#### GIVEN TASK:
In the text below about Biblical miracles, condense the paragraph beginning "We have contemporary accounts" into a short bulleted list that keeps its main facts.

#### READING TEXT:
────────────────────────────────────────

Inherit the Wind, written by Jerome Lawrence and Robert E. Lee (not the Confederate general), was the prototype for scientific debunking of the Bible. The general approach was first to deny that any of the events chronicled in the Torah ever happened. There were even those doubters who said that Avraham, Yitzhak, Yaakov, and Moshe never existed – that they were figments of Jewish imagination. When that approach ran aground, such as the archaeological discovery of the remains of chariots and horses’ bridles at the bottom of a wadi at Nuweiba, across the Gulf of Aqaba (the Red Sea) from Saudi Arabia, and a human femur dated about 3,500 years old, the fallback position was to claim, in Amalekite fashion, that the events in question were purely natural processes which occur coincidentally at propitious moments.

In that regard, perhaps the most spectacular Biblical miracle is the parting of the Red Sea, as recreated in Cecil B. DeMille’s classic movie The Ten Commandments. In fact, as Rabbi Jonathan Sacks, zt”l, wrote in his column “The Power of Ruach,” reprinted in the January 26, 2024 issue of The Jewish Press, researchers at the U.S. National Center for Atmospheric Research and the University of Colorado, neither of them bastions of Biblical scholarship, used computer simulations to show how a strong east wind blowing overnight “…could have pushed water back at a bend where an ancient river is believed to have merged with a coastal lagoon. The water would have been guided into the two waterways, and a land bridge would have opened at the bend, allowing people to walk across the exposed mudflats. As soon as the wind died down, the waters would have rushed back in.”

We have contemporary accounts of such miraculous events on a smaller scale involving Israel. For example, during the 1948 War of Independence, Syrian troops attacked a kibbutz populated by Orthodox German Jews. The defenders were able to hold them off until they began running out of ammunition. At that point they gave their remaining bullets to the best sharpshooters, while the others armed themselves with whatever weapons they could find – knives, home and garden tools, clubs and so on – preparing to make a last stand. While they were arming themselves, a storm sprang up and heavy rain began falling. The Syrian tanks bogged down in the mud, the Israeli sharpshooters picked off their officers, and the other troops ran away.

────────────────────────────────────────

#### DATA BLOCK:
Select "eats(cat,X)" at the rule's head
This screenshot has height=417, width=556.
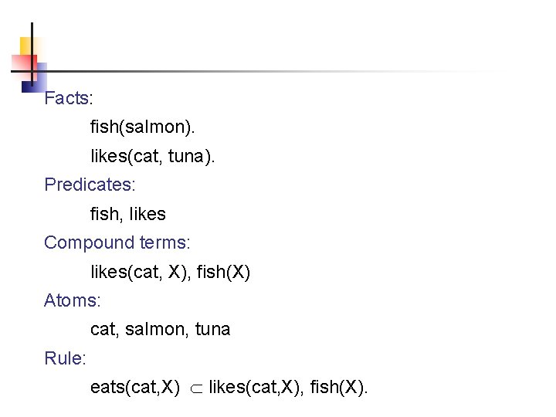point(135,388)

────────────────────────────────────────

#### WRITTEN SOLUTION:
- There are contemporary, smaller-scale accounts of miraculous events involving Israel.
- During the 1948 War of Independence, Syrian troops attacked a kibbutz of Orthodox German Jews.
- The defenders held out until their ammunition ran low. They gave the last bullets to their best sharpshooters, and the rest armed themselves with knives, tools and clubs for a last stand.
- A storm brought heavy rain, and the Syrian tanks bogged down in the mud.
- The sharpshooters picked off the Syrian officers, and the remaining troops ran away.